Colossians reminds us that we who have been raised with Christ have to seek the things that are above. We’ve got to rise above the noise to where Christ is, to where God lives. We’ve got to see the world through those divine eyes that only have love and compassion for this broken, broken world. We’ve got to set our mind on those things, not on all the ways that the world has come up with to keep us apart from one another. We’ve got to die to this insatiable appetite for division. And we’ve got to understand that our life, our “zoe” life, our True Self, it is hidden with Christ in God.
In other words, there ain’t going to be no reward that will be tangible and visible by the world’s standards.

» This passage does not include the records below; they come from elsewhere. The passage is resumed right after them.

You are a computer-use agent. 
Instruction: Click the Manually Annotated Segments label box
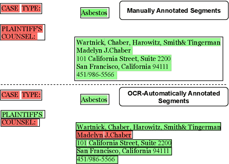click(174, 11)
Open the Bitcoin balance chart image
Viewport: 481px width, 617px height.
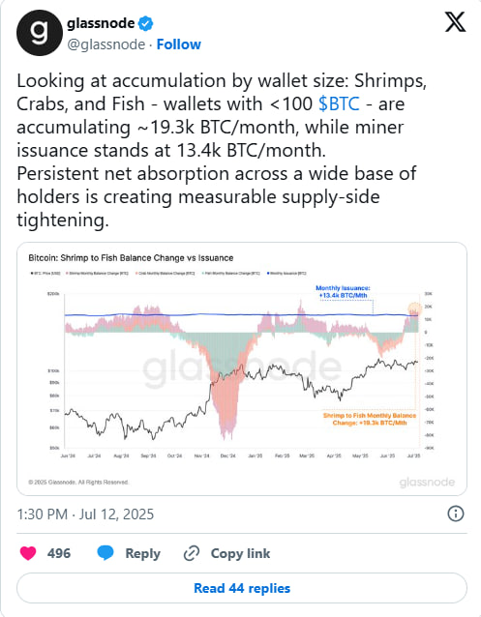pos(242,368)
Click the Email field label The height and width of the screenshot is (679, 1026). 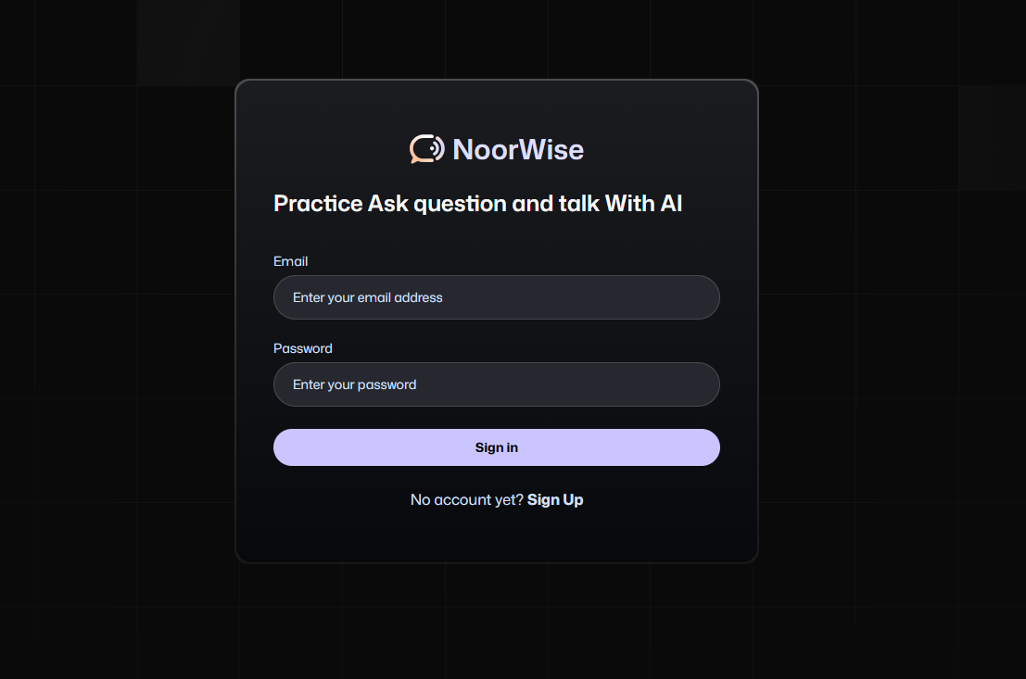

But when Christ shines through our life, then our truest most real self is revealed. When we move into the abundant life, full of essence, lived in alignment, we come to know experientially that it is not we who live, but Christ who lives in us, and glory is just another way to describe the beauty of this transformation.
We may have started this morning believing that “all is vanity,” but we can leave this morning filled with a crazy kind of hope. We are only bound to the old self if we choose to stay there, but remember, that old self was buried with Christ. We have been raised with him. We have been clothed with a new self. We don’t have to buy into the nihilism, the division, the definitions of success, the idols of the False Self; our life is hidden with Christ. We can rest there; we can anchor ourselves there; we can align our values there; we can live our life from there. The old ways are the way of death, for all of us and certainly for our society. Renewal will come in knowing that Christ is all and in all and that the image of the Creator is everywhere.
All is not vanity; there is a LIFE—vital, essential, aligned, infinitely full, infinitely alive—there is a LIFE so worth living. It’s a hidden treasure; hidden with Christ in God. It’s just waiting to be discovered, and it’s yearning to be revealed. The way to find it isn’t to build bigger barns; no, the way to find it is to die to the old self that thinks this LIFE will fit in any box that we construct. Strip off the old self and discover the treasure that rests underneath, your LIFE, hidden with Christ in God, now and forever. Amen.